It’s mindless (somewhat) and I can leave all the emotion, anxiety, and uncertainties behind me for just a little while. If you fish, you understand this. I can clear my head before re-entering the real world. Fishing is my self-care

Self-Care… It’s become a popular term that’s popped up in conversations around health, mindfulness, and stress. You do self-care when you do any kind of action deliberately in order to care for your mental, physical, or emotional health. And it’s widely thought to be effective in reducing anxiety and stress. 

How apropos in our current state. At perhaps no other time in recent memory has it been so important to stay healthy. Stress and anxiety are at an all-time high. People are stuck at home. Routines are turned upside down. Family members are spending way more time with each other than they are used to. 

I’d say self-care is a precious commodity right about now. 

I don’t know about you, but in my house, it’s easy to give our kids a schedule that includes some healthy activities. However, it’s extremely difficult for me personally to get into a routine of self-care activities.

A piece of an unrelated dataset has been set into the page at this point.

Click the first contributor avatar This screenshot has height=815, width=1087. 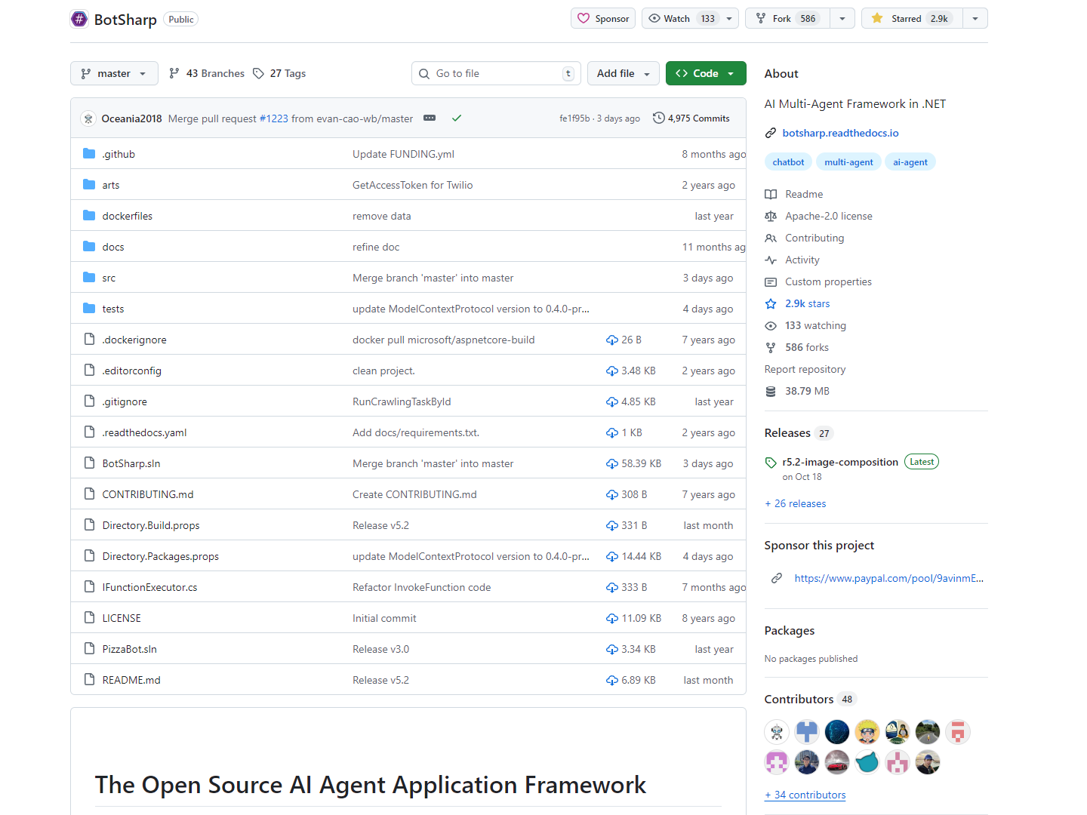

My game is so thrown off by the stress of our circumstances. And it’s sometimes a fight just to get me away from the computer screen. 

But it has to happen. As parents, we’ve got to be a good example and practice self-care right now. And here’s why: 

You can’t give what you don’t have. 

Meaning, if you want your kids to practice self-care, you need to self-care. You’ve got to fill your tank so you have it in you to help them fill their tanks. When you self-care, you’re better able to handle feelings of anxiety, fear, uncertainty, and stress. This is so important so that these emotions don’t get the best of you. 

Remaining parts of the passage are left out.